=== Extrait du texte ===

La rupture d’image, la présence médiatique,
la subordination relative du Premier ministre ont caractérisé les deux
premières années du mandat présidentiel de Valéry Giscard d’Estaing. Le
précédent à notre actualité paraît manifeste, y compris l’évocation de John
Fitzgerald Kennedy. Est-il oublié du nouveau président qui date, pourtant de
1974, son entrée en politique ? et des Français ? la différence entre
les deux époques est d’une part que la domestication tentée des fonctions de
Premier ministre a abouti au mouvement constant d’hostilité du R.P.R. et de
Jacques Chirac démissionnaire envers le président régnant, dont le septennat a
été gâché, au moins d’ambiance. D’autre part, le second des Premiers ministres
de Valéry Giscard d’Estaing est sans doute l’un des modèles de la Cinquième
République en efficacité, en loyauté et en stature propre. Long feu donc pour
la rupture… toute la fécondité de Valéry Giscard d’Estaing qui eut la chance de
n’avoir pas la paternité de la « cohabitation » à laquelle il s’était
cependant préparé, a tenu à ses continuités (imaginatives) notamment dans la
relation franco-allemande ou dans l’option monétaire européenne.
Par exemple…
Dans leur
comportement au pouvoir, Jacques Chirac et Nicolas Sarkozy ont ceci de commun
qu’ils empruntent (sans les révérer) beaucoup à leurs prédécesseurs. Pour leur
élection, ils ont fait valoir la même énergie, la même proximité, la même
fraîcheur.
4° Concept et pratique de la carrière politique - Logique républicaine
et accélération des dévoiements
Slogan
électoral, slogan présidentiel, la rupture. Dans l’opinion – approbative –
c’est vis-à-vis de Jacques Chirac (douze ans, comprenant le quinquennat de
Lionel Jospin à Matignon) qu’elle devait s’opérer : l’immobilisme s’avère
sur presque tous les sujets, au mieux le mi-chemin qu’on soit féru des réformes
engagées par les gouvernements Juppé et Raffarin ou qu’on déplore fond et
méthode de tout.
Mais il n’y a
pas rupture sur deux points qui – bien davantage que la réécriture ad personnam
de notre Constitution [2] –
appellent pourtant le changement : la pratique, au moins vue par les
électeurs, des mandats électoraux ; la révérence envers le génie ou la
fonction présidentielle.
Ce qui devrait être révocable ad nutum et
d’exercice contrôlé, le mandat électif, tend à sa perpétuité. Ce qui n’est que
délégation à une personne sortie du rang produit un pouvoir concentrant
alternativement et exagérément l’encensement ou la critique – beaucoup trop
le commentaire d’attitude et pas assez la réflexion sur le fond ou les
présupposés d’une action. Il n’y a pas que les médias ou l’entourage qui en
soient responsables. Le consentement du grand nombre et le profit pratique
qu’en tirent les élites de l’économie et de la fonction publique me paraissent
plus déterminants, ils révèlent une grande vulnérabilité de notre
société : l’action est déléguée ou souterraine, des législations et des
agissements contraires à notre tradition, à notre honneur et à l’image que nous
voulons donner de nous-mêmes sont rendus possibles et souvent perpétrés.

=== Entrées affichées ===

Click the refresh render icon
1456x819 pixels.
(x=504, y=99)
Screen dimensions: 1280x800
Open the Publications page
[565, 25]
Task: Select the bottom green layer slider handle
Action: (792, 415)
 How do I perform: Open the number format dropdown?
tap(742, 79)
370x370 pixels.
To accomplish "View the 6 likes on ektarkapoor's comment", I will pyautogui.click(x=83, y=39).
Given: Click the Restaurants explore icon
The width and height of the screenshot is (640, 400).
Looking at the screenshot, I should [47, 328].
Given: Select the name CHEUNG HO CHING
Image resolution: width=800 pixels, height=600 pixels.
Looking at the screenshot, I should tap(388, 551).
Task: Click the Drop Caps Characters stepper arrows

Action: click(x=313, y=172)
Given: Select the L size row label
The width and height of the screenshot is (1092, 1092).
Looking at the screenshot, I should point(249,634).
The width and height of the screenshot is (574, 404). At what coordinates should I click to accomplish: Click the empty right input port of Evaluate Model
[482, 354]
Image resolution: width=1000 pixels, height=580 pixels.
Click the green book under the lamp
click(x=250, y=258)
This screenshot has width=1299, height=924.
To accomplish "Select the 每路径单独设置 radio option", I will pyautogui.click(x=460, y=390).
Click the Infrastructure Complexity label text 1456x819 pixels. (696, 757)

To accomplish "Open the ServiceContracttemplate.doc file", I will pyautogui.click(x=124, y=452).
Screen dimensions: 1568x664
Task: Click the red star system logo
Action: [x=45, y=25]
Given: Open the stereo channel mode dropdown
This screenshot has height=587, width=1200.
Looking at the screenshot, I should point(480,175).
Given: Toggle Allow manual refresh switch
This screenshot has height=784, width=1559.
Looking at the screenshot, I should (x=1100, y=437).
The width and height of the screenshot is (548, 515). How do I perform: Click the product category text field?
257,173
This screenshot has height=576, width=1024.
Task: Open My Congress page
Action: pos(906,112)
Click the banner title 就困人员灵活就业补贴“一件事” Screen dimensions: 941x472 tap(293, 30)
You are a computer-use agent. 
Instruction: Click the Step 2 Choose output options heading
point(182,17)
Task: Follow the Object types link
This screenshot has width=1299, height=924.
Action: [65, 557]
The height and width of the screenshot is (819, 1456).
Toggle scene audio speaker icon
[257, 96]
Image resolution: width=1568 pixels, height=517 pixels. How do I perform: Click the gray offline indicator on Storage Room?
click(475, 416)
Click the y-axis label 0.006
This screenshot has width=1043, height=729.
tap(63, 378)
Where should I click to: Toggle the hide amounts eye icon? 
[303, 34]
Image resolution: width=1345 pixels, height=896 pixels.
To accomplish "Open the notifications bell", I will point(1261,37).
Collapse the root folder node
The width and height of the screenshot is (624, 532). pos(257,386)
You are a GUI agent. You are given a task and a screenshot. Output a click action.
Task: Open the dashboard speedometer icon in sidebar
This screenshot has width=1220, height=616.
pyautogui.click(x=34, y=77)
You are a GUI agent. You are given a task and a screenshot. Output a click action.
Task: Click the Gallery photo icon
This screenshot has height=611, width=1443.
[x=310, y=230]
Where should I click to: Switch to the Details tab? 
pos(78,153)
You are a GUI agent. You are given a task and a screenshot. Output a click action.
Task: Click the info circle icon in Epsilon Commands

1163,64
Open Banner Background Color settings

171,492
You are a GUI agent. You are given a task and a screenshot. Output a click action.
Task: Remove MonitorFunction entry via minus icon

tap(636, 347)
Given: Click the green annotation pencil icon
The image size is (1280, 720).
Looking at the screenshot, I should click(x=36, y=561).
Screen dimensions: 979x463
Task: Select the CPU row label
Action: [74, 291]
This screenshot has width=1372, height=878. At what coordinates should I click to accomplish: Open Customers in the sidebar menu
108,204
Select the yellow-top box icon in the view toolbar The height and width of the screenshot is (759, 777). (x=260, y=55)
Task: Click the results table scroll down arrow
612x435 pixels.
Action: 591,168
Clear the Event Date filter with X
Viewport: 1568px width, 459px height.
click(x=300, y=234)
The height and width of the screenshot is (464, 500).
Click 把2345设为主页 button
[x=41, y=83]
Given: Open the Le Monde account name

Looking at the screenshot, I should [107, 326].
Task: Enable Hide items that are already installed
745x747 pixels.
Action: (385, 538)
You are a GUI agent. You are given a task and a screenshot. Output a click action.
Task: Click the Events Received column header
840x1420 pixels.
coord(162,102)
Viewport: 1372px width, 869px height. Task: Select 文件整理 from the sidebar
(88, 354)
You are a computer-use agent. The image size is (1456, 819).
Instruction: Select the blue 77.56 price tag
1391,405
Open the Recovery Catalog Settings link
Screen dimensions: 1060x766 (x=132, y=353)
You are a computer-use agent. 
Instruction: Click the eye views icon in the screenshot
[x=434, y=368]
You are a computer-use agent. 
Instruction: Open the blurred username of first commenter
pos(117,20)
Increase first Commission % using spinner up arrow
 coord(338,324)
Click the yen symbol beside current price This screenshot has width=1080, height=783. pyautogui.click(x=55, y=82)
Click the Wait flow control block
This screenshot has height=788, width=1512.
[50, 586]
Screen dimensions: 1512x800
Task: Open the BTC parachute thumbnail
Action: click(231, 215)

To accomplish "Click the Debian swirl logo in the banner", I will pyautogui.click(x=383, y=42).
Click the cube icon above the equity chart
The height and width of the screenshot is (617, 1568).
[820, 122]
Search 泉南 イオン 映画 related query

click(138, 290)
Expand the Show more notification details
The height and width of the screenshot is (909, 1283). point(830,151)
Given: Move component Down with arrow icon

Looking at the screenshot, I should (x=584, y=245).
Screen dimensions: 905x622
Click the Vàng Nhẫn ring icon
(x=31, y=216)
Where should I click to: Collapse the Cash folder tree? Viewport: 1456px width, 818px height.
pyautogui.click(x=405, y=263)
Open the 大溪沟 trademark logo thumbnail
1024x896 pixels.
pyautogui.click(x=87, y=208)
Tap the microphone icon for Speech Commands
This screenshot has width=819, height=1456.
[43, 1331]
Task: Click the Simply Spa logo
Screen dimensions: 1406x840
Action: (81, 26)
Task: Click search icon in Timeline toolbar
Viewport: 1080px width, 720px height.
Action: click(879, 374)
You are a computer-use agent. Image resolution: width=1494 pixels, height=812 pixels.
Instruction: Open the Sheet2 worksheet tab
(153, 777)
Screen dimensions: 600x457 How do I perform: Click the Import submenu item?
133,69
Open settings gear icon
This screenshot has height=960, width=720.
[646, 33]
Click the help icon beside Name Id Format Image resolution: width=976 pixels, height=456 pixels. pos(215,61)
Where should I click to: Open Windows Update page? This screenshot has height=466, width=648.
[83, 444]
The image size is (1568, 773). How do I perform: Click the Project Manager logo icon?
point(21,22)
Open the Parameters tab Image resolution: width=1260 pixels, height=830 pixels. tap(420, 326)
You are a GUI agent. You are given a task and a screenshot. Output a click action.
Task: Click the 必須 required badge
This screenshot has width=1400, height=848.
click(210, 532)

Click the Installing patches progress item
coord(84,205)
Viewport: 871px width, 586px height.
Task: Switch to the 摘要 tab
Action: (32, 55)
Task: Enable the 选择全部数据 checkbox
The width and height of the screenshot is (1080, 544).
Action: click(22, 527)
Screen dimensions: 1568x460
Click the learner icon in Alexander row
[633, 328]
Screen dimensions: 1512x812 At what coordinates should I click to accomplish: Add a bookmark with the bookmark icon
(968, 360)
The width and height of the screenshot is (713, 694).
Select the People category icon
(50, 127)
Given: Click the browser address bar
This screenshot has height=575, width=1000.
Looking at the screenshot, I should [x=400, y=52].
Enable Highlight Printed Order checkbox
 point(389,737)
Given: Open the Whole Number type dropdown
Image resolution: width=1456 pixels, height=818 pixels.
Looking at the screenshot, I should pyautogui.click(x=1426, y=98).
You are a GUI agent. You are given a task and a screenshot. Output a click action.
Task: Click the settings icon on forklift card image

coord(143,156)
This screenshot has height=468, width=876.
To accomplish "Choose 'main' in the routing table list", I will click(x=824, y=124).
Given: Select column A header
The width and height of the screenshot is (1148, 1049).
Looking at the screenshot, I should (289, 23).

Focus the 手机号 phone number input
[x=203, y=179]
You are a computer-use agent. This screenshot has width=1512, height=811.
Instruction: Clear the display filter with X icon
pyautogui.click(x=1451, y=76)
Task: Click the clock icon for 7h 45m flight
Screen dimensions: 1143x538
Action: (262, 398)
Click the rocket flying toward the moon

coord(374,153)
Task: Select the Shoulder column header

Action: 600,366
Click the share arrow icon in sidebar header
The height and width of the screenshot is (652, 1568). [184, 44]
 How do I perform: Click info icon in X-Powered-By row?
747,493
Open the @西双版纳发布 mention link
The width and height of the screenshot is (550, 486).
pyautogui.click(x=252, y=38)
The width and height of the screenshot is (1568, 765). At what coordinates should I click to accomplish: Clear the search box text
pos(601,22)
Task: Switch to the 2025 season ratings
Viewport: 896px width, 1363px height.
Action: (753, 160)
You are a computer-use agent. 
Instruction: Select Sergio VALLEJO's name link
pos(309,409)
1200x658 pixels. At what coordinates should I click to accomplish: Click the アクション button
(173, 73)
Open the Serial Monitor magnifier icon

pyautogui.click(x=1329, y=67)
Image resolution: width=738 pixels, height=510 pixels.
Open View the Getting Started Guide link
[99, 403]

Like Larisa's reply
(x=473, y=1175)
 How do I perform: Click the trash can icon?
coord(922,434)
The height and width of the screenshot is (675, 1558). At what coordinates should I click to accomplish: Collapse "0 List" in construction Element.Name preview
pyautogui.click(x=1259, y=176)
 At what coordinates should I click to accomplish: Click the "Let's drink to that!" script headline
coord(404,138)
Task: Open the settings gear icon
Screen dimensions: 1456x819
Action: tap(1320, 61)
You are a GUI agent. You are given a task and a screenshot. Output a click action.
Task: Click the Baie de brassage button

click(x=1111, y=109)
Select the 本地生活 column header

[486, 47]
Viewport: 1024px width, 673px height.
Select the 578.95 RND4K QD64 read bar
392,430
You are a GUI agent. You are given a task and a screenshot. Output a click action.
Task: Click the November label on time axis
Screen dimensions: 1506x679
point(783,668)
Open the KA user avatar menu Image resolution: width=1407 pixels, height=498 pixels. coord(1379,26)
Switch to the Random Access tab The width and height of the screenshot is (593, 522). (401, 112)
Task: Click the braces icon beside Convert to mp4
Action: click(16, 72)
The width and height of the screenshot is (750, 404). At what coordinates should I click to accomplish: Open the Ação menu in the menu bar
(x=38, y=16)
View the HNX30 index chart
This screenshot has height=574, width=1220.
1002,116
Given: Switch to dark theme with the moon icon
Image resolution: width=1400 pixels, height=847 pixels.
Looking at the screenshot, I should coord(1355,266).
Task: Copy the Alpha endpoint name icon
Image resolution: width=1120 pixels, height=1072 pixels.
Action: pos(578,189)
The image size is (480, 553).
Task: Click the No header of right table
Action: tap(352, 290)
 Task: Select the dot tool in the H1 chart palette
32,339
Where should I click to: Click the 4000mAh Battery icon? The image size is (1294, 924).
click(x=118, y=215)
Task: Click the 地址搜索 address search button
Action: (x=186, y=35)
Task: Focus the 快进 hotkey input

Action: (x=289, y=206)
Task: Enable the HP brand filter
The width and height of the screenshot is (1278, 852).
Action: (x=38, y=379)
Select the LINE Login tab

===

**Exercices:**
A) Recopiez, s'il vous plaît, le passage du texte sur la rupture politique commençant par « Ce qui devrait » et allant jusqu'à « et souvent perpétrés. ».
B) Prolongez le texte sur la rupture politique à partir de sa dernière phrase.
Les données sont un matériau distinct du texte sur la rupture politique.

**Réponses finales:**
A)
Ce qui devrait être révocable ad nutum et
d’exercice contrôlé, le mandat électif, tend à sa perpétuité. Ce qui n’est que
délégation à une personne sortie du rang produit un pouvoir concentrant
alternativement et exagérément l’encensement ou la critique – beaucoup trop
le commentaire d’attitude et pas assez la réflexion sur le fond ou les
présupposés d’une action. Il n’y a pas que les médias ou l’entourage qui en
soient responsables. Le consentement du grand nombre et le profit pratique
qu’en tirent les élites de l’économie et de la fonction publique me paraissent
plus déterminants, ils révèlent une grande vulnérabilité de notre
société : l’action est déléguée ou souterraine, des législations et des
agissements contraires à notre tradition, à notre honneur et à l’image que nous
voulons donner de nous-mêmes sont rendus possibles et souvent perpétrés.

B)
L’Ancien
Régime a été analysé de façon doublement tendancieuse. La ligne approbative
pensant fonder la République et la démocratie – de Michelet à Jaurès, Furet
inaugurant une lecture enfin alternative mais peut-être encore simpliste. La
ligne « réactionnaire » qui en réalité contient des propositions très
différentes et exclusives les unes des autres : une autre forme de
monarchie (celle des Bonaparte, elle-même très différente version 1804, version
1815, version 1852 et version 1870), des analyses longtemps très neuves sur la
décentralisation, le bien commun, la primauté du politique, le flou
autoritariste et nationaliste du général Boulanger et de ses nombreux
descendants, se gardant tous de sa référence. Les libertés concrètes ont
cheminé avant 1789, des femmes ont voté pour les Etats-Généraux sur convocation
de Louis XVI. Il y a en réalité à distinguer deux éléments, pas forcément
liés : le mode de dévolution du pouvoir (à l’époque, l’hérédité de mâle en
mâle) et l’exercice du pouvoir [3] .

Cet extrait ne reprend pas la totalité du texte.